Monday, October 10, 2011

Don't Be "That Guy"


Matthew 22: 1-14

A few years ago, I was invited to a wedding, two of my friends from the undergraduate Wesley Foundation I was a member of were getting married, and I had flown all the way back to DE from Texas to attend. But I had packed badly. I had forgotten a tie, and an undershirt, and the dress shirt I had at that time depended on an undershirt to not be rather see-thru. I had had a wonderful time with the group the night before, a regular mini-reunion, but when it came time for the wedding, I found myself ill-prepared for such an event. Because I couldn’t wear the dress shirt by itself, and there was no store near to the hotel to grab such items last minute, I ended up wearing a red plaid button-down shirt with an open collar.

I felt really self-conscious the whole time, especially around all the men who were wearing high class suits and women who were dressed to the nines. I would try to explain myself to everyone I met, because I felt so out of place. Yes, I was one of “those” guys. I’m sure I had sweat rings under my arms, my hair was too long and not brushed, and I had food in my teeth, and yet I spoke too loudly and laughed too loudly. If I didn’t literally do all that, that’s how out of place I felt. I did not have the proper wedding attire on, and I am thankful to this day that they did not cast me into the outer darkness of a hotel parking lot in Gaithersburg, Maryland.

There was a time in which God’s call to the world was heard in very separated ways. The Israelites were called to be God’s people, over and against the tribes that surrounded them. When Israel fell, first the north to the Assyrians and then the south to the Babylonians, it was seen as divine punishment for untold generations’ failure to follow the laws that God had send down on Sinai by Moses. And yet God kept relationship with them in their exile, and eventually Persia conquered both Assyria and Babylonia, and sent Israel back home.

So Israel tried to put things back together, and to be God’s people again in the land that God had given them. But it didn’t work, and God’s laws again became misused-over thought out, this time, which perhaps was understandable; perhaps in a response against making the same mistakes twice, disappointing god again. The laws soon had laws and they had laws, and once again, the people of God lost the thread.
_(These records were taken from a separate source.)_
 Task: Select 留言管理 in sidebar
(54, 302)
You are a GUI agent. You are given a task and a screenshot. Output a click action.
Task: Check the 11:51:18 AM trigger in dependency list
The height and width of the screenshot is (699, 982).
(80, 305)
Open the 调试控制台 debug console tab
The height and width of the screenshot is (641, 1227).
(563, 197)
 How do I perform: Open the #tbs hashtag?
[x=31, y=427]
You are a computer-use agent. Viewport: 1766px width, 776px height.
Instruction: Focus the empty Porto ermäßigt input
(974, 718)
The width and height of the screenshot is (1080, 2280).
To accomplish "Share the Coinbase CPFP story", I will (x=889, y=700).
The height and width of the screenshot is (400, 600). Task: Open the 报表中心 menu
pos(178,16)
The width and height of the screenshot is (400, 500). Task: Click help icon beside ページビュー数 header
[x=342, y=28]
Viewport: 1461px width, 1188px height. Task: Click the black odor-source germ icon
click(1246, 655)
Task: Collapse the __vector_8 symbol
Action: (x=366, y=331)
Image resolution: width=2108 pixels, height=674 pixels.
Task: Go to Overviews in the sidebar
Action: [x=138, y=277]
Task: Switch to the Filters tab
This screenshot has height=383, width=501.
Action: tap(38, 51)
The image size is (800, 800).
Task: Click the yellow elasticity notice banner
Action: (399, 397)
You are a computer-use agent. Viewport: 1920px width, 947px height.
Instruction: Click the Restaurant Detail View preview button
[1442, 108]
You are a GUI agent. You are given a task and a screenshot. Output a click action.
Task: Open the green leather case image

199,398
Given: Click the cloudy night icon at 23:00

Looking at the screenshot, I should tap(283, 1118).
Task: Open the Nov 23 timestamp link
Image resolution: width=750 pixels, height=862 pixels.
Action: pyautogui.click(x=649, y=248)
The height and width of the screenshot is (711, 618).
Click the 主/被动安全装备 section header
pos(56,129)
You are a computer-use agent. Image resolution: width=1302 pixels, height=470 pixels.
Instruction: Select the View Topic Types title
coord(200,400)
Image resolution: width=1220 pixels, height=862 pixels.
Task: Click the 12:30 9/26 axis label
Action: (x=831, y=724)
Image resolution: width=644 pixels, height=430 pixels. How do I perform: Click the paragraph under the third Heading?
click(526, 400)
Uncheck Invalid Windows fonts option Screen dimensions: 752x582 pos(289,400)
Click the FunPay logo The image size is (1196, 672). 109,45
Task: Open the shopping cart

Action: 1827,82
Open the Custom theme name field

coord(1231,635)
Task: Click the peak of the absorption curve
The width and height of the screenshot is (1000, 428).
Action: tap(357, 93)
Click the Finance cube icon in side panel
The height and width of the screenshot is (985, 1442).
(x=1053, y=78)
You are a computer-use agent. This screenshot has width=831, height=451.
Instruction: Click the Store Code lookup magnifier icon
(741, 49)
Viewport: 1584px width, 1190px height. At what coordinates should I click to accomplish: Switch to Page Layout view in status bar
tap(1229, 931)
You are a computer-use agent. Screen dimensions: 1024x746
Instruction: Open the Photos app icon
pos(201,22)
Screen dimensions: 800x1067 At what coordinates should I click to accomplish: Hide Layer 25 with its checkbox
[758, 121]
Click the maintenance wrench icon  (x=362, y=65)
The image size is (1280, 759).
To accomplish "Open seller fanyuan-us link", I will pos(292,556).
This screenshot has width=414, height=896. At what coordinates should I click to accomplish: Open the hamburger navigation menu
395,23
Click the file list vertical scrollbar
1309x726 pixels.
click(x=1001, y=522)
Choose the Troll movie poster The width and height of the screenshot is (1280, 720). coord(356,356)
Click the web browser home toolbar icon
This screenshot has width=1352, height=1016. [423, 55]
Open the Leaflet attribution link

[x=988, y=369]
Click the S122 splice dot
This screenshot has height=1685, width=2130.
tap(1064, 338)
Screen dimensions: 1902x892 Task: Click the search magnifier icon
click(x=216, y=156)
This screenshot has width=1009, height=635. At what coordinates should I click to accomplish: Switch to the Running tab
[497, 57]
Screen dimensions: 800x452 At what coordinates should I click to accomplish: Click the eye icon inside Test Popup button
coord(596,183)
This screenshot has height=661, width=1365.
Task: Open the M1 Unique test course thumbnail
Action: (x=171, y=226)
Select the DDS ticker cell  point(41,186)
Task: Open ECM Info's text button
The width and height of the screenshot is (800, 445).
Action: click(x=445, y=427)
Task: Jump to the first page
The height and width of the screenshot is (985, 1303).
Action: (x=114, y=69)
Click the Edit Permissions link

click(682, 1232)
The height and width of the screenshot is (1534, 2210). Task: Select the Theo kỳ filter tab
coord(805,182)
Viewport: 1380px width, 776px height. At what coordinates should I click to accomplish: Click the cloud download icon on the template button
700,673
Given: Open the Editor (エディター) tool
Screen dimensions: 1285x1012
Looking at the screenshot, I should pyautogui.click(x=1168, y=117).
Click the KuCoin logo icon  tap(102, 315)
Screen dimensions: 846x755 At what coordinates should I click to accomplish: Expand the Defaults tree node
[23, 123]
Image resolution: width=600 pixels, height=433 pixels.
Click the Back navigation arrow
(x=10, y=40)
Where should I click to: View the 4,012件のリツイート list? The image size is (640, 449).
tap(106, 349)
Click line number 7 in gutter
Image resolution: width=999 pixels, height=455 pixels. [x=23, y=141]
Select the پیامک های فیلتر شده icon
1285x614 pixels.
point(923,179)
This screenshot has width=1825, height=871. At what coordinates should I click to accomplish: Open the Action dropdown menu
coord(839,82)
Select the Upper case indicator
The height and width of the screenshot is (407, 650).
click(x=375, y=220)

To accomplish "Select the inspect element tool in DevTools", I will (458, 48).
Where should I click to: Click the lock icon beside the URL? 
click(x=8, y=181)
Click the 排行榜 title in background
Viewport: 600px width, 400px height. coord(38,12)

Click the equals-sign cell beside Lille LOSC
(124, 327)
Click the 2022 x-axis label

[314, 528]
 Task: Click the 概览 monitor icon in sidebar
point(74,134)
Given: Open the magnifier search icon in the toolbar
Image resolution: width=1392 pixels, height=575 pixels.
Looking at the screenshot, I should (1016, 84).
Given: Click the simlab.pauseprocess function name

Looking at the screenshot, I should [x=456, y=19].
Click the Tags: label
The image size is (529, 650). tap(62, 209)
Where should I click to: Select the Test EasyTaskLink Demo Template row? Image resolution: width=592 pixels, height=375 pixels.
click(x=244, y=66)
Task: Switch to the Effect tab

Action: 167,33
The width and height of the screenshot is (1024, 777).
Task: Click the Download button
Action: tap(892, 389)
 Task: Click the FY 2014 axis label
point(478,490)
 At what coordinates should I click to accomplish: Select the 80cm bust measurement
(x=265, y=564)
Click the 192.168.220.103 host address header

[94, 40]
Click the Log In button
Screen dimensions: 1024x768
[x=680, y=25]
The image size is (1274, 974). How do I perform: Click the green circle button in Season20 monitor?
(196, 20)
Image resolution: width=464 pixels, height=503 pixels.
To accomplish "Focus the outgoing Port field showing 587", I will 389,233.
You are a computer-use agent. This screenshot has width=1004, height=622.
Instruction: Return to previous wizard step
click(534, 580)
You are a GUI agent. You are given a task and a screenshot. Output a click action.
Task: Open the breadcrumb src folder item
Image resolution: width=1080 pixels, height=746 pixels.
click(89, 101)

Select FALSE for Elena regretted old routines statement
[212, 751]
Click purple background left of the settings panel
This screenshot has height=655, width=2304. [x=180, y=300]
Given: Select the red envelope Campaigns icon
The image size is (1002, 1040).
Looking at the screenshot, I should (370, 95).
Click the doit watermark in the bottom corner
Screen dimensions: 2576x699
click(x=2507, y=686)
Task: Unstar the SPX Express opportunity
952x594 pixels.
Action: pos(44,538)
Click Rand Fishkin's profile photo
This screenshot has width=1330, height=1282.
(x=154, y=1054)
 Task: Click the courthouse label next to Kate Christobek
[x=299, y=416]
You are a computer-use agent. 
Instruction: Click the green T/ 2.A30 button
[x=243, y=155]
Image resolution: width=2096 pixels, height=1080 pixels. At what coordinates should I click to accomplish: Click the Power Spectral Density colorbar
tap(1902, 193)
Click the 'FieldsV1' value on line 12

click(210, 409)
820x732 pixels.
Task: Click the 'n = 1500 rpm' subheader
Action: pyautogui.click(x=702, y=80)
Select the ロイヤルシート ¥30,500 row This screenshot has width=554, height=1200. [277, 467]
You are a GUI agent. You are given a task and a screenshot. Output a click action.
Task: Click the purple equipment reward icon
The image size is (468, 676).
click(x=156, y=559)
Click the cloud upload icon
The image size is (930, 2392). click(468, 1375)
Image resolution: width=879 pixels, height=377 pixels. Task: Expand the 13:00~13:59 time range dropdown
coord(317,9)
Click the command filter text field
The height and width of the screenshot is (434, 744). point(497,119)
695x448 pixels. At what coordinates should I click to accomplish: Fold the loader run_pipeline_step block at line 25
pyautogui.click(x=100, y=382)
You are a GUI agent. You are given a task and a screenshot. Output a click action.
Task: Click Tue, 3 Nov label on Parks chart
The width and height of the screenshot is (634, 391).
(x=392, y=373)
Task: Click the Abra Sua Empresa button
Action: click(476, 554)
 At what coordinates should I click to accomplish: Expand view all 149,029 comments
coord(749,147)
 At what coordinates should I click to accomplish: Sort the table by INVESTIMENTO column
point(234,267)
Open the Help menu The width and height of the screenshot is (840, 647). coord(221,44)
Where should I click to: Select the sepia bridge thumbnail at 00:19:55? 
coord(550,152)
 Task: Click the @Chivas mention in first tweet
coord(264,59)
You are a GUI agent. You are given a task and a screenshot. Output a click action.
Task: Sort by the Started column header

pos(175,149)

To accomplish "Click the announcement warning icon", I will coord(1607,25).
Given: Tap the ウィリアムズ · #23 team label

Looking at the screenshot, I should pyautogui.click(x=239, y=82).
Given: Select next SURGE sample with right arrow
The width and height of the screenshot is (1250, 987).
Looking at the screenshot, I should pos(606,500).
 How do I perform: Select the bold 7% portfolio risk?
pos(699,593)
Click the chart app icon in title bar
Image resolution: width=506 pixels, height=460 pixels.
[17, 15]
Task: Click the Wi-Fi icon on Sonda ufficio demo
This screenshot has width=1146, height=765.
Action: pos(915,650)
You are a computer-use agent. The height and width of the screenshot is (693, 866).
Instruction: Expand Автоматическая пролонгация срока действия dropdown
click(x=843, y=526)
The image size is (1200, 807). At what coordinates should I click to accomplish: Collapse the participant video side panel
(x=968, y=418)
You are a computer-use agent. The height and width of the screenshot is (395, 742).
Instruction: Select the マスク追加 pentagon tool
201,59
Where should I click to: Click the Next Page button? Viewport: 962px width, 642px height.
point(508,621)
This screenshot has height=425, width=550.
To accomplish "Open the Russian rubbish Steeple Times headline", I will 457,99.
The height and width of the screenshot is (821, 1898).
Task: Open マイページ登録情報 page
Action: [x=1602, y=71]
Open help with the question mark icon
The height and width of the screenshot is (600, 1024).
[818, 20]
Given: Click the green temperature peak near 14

So God sent Jesus, to give the laws flesh and blood. And the invitation to be in relationship with God was made to all, not just to those who had the law.

This is the meaning of the metaphor. That those who are so richly invited will sometimes take it for granted, and sometimes, even when everyone is invited, there are still going to be a few who don’t get it. They will do nothing with it, and it’s like they are dressed inappropriately for the poshest of wedding banquets.

There are dangers when you send out an invitation to everyone. You never know who you’re going to get. This last week, during the new documentary about prohibition by Ken Burns on PBS, they make mention of the fact that the hours after President Andrew Jackson was inaugurated in 1833, there were so many drunk people in the White House messing up the place (access was a lot freer then) that they booted everyone out of the house and onto the lawn, “so the furniture wouldn’t get messed up”.

But the invitation to relationship with God is addressed to all. The invitation is sent far and wide, both to people who know what to do with it, and those who don’t.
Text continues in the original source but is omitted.